Gallery

Kamis, 02 Februari 2012

Azan, Gaduh, dan Bising

Suatu hari saya membaca SDP di sebuah Koran Nasional. Adalah Ali Audah, seorang sastrawan dan penerjemah al-Qur’an, karya Abdullah Yusuf Ali, The Holy Qur’an. Beliau ini terkenal dengan seorang sastrawan yang otodidak, tidak pernah mengenyam pendidikan formal. Ia belajar a,b,c,d…justeru dari goresan-goresan di atas tanah.

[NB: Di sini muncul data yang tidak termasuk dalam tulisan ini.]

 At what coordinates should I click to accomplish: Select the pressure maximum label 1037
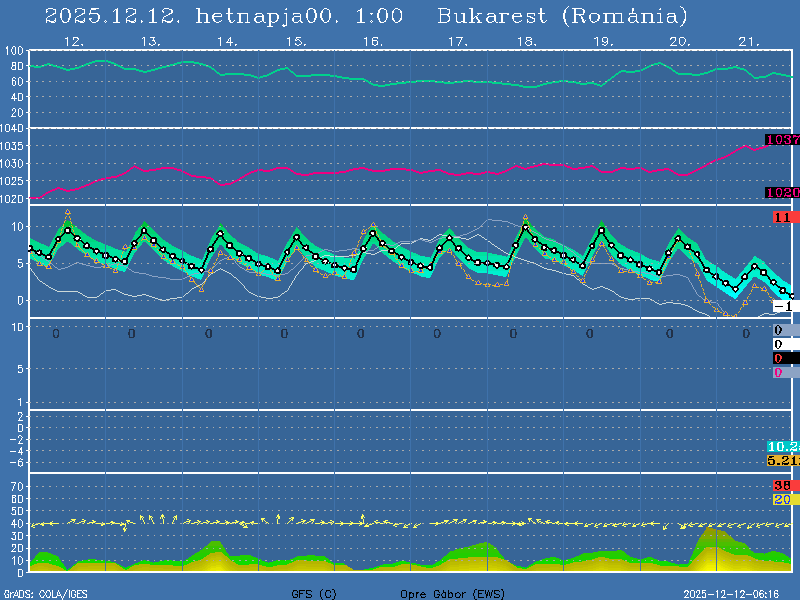782,140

Ali Audah mengeluh dengan suasana azan shubuh di Bogor yang suasana sangat gaduh. Mungkin saja beliau kebetulan waktu tidurnya justeru setelah shalat shubuh karena beliau menulis dan membaca sampai dini hari. Apakah azan yang suara yang keras masih relevan sekarang ini? Sebab, azan itu dimaksudkan untuk pemberitahuan kepada khalayak bahwa waktu shalat telah tiba. Dulu pada masa Nabi Shalla Allah ‘alaih wa sallama, belum dikenal adanya jam atau wekker. Sehingga, setiap waktu shalat suara mu’azzin sangat penting.
Bagaimana dengan orang yang sedang sakit/ bagaimana dengan seorang bayi atau anak kecil yang sedang sakit? Apakah mereka juga butuh azan? Bagaimana dengan orang tua yang sudah uzur, apakah mereka juga butuh suara azan?

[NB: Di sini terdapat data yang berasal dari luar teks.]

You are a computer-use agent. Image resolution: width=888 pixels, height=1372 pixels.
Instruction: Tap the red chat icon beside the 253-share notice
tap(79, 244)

Saya jadi teringat suasana kota Kairo, Mesir. Di Mesir azannya seragam, indah dan syahdu. Setiap waktu shalat tiba, maka serentak seluruh penjuru kota terdengar azan yang seragam. Serentak, seragam, dan syahdu. Tentu berbeda dengan di Indonesia. Saya juga teringat dengan suasana kota Shana’a Yaman. Azannya disamping tidak syahdu juga tidak seragam. Kelompok sunny lafaz azannya sama dengan mayoritas umat Islam di Indonesia. Sedang bagi kelompok syi’ah, terdengar suara azan yang berbeda. Terutama pada shubuh hari. Di Indonesia dan kebanyakan Negara-negara yang berpenduduk muslim mayoritas, ada tambahan lafaz: al-shalat-u khair-un min al-naum ( shalat lebih baik daripada tidur). Bagi kelompok syi’ah, lafaznya berbeda, yakni: al-shalat-u ‘ala khair al-‘amal ( seruan untuk melaksanakan shalat sebagai wajud kebaktian yang lebih utama). Ditambah lagi dengan suara yang tidak merdu. Padahal, dalam tata karma azan, mestinya yang azan itu adalah mereka yang memiliki suara yang merdu. Pada masa Nabi shalla Allah ‘alaih wa sallama, Bilal ibn Rabah itulah yang ditunjuk sebagai mu’azzin professional. Bilal memiliki suara yang merdu. Itulah sebabnya, biasanya di kampung, tukang azan itu diberi gelar: “bilal”.
Di barat ada orang tertentu yang rindu azan terutama bagi mereka yang mengambil program Ph.D di barat. Rindu akan suasana kampung mereka.